Alain Provost of Groupe Signes won the international competition to design the park in 1995. As the first largely post-modern design in London, it was a welcome addition to the capital's range of landscape architecture projects. The park has a fresh modern look with adventurous planting and a dancing waters fountain.
In plan, the design has a distinct resemblance to Alain Provost's competition-winning scheme for Parc Citroen in Paris. Both plans are dominated by a diagonal line slicing a rectangle. This geometrical idea is found to many of Provost's landscape designs - and was first seen at the French new town of Cergy-Pontoise ( where Derek Lovejoy and Partners were the landscape architects, in association with Alain Provost).
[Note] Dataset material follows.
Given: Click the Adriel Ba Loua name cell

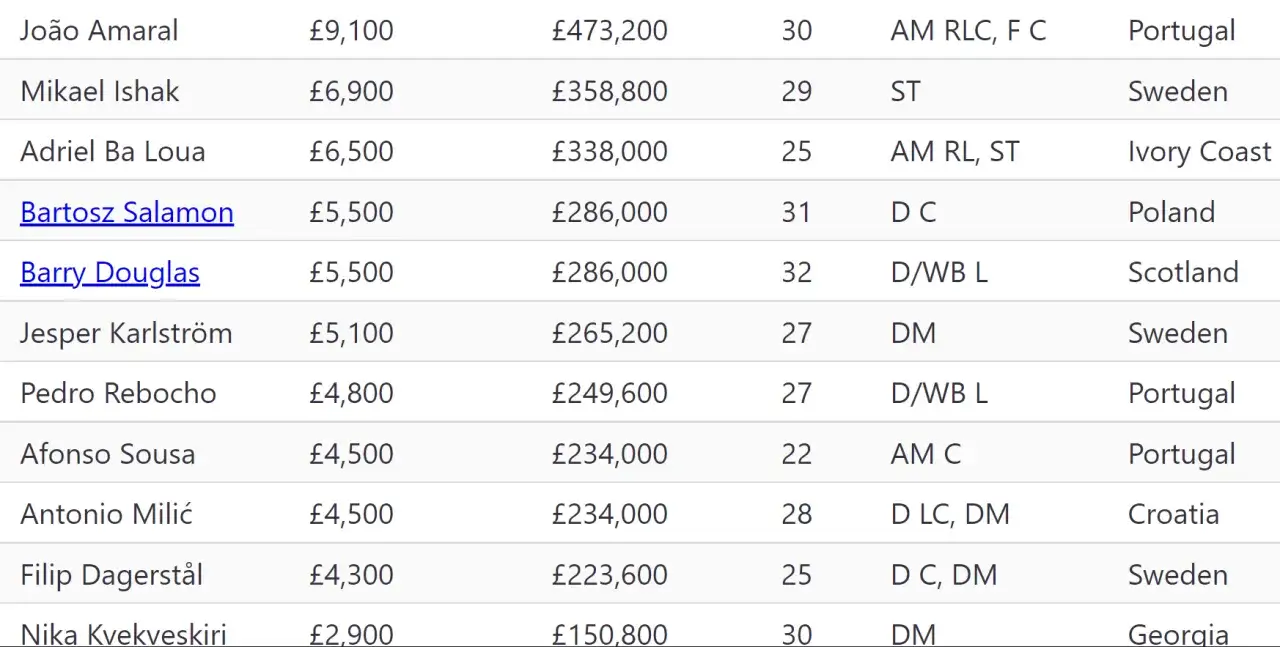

The Thames Barrier Park was funded partly by English Partnerships (a government development agency) and partly by the sale of land for a residential development on its western boundary. Unfortunately, it proved necessary to build a tough security barrier between the park and the appartments. This has diminished usage of the park and, except on the hottest days, one has the impression that the park is not in a sufficiently central location to attract the user numbers it deserves. As so often in London Docklands, a lack of good landscape planning at the outset of the regeneration project created near-impossible conditions for good landscape design - in the sense of making outdoor space which satisfies the Vitruvian design objectives (Commodity, Firmness and Delight) which also underlie the design objectives of landscape architecture.